Developed at Ford’s Dagenham plant specifically for the Range Rover and its ‘Sporty’ cousin, the new 3.6-litre engine pumps out 272bhp – making it 54% more powerful than the BMW-built 3-litre straight-six used previously.
Thanks to its sophisticated common-rail control, torque is also up by 64% but even with all that extra performance, the big motor is still only as thirsty as its predecessor.
On the road…
*Manufacturer’s figures for average combined road use
In relaxed cruising mode, serenity abounds – the six-speed ZF auto box doing its job more smoothly than a Sloane Square sales-exec.
In fact ratio changes are almost completely imperceptible – a flicker from the rev-counter is the only indicator that you’ve shifted up a gear.
But put the pedal to the metal, and the beast begins to snarl.
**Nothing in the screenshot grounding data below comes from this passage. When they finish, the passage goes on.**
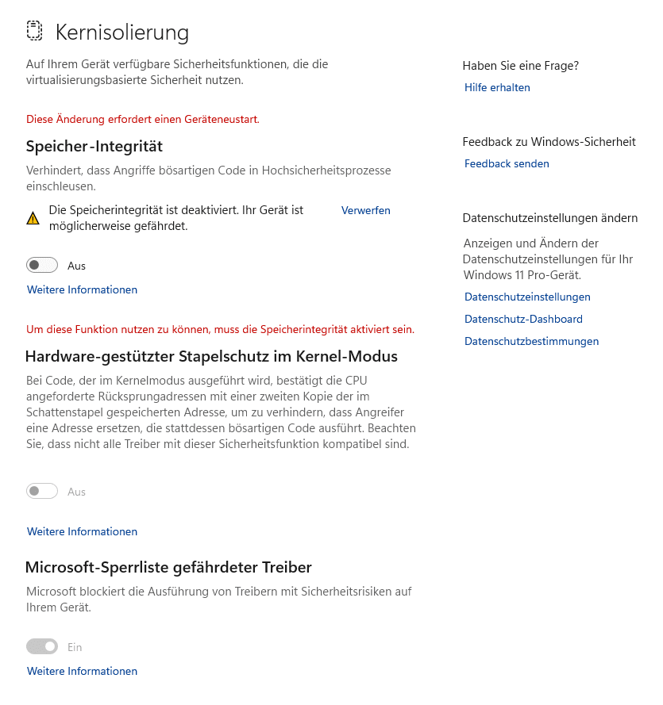Click the Feedback senden link

point(507,163)
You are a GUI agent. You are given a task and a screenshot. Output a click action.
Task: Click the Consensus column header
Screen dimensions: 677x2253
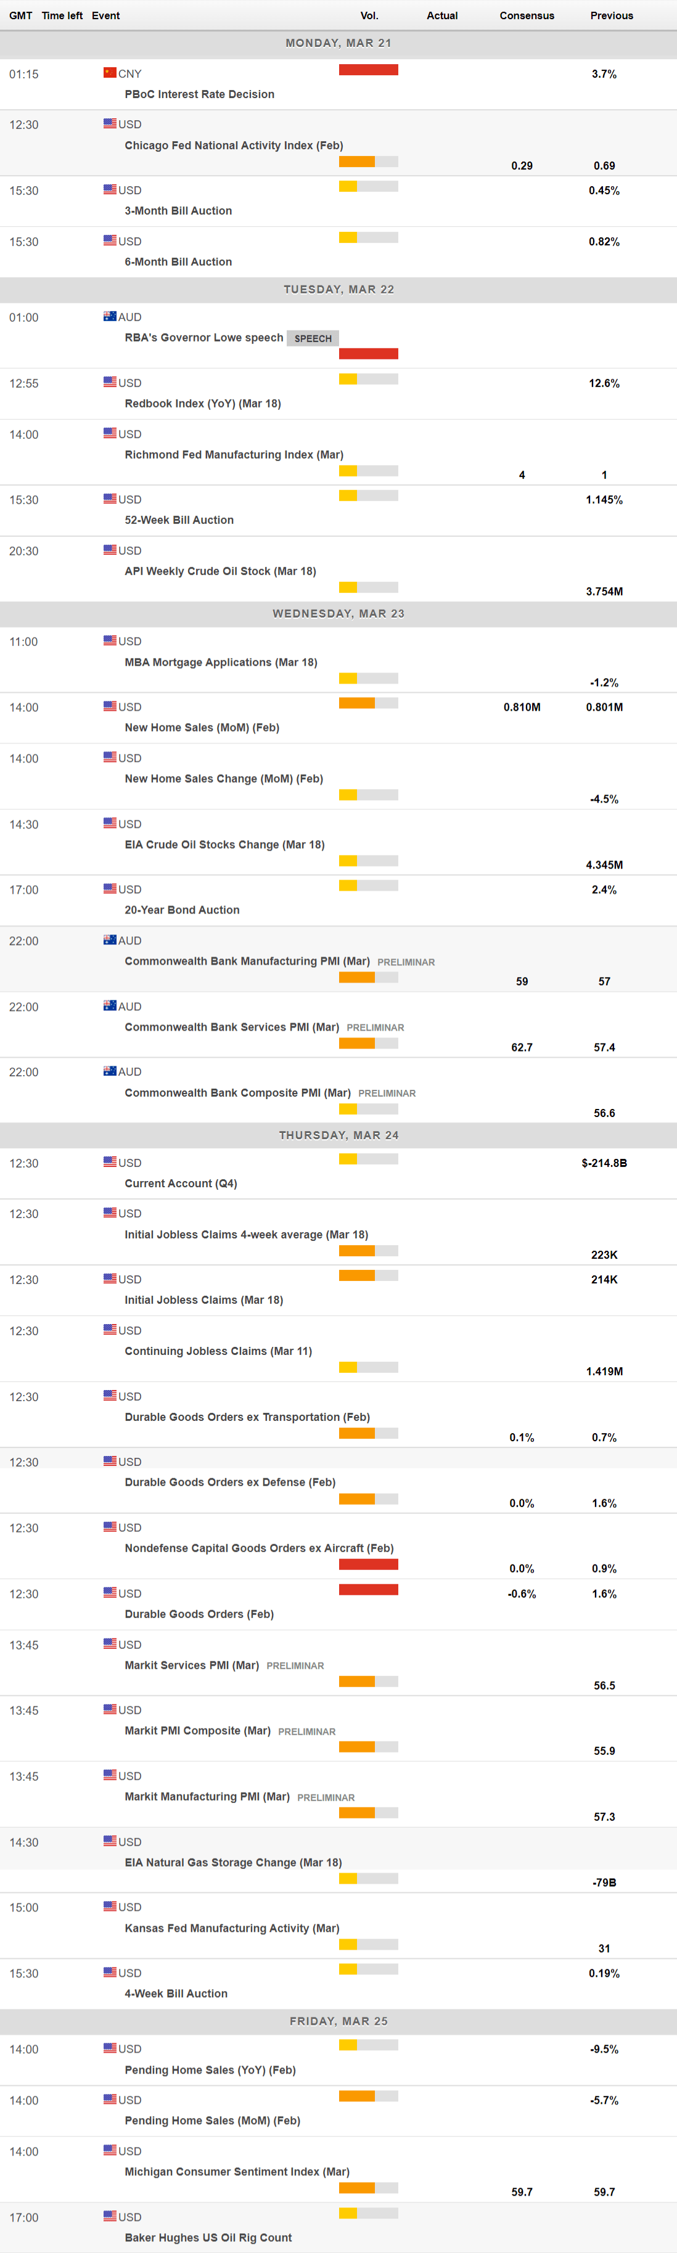pos(527,16)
The acceleration is wickedly enticing and, because of the ultra-calm air-ride suspension, you’re soon cruising at speeds that would cause coronaries with the boys in blue.
Handling is much the same as before – swing into corners too hard and, although better than most 4x4s, the Range Rover rolls about like a ship on high seas.
But swerve off the beaten track and serenity returns – lumps and bumps ironed out just as you’d expect.
There’s no shortage of power now this big V8 oil-burner has arrived and it promises not to be too thirsty either.
But it’s still eye-wateringly expensive – with DVD-players, Sat-Nav and deep shag-pile, the Vogue SE costs nearly £70,000. That’s equivalent to the profit from enough milk to fill Lake Superior, 700,000t of wheat. But much more fun.
Of course you could always opt for the bargain-basement HSE version – a snip at just £54,000.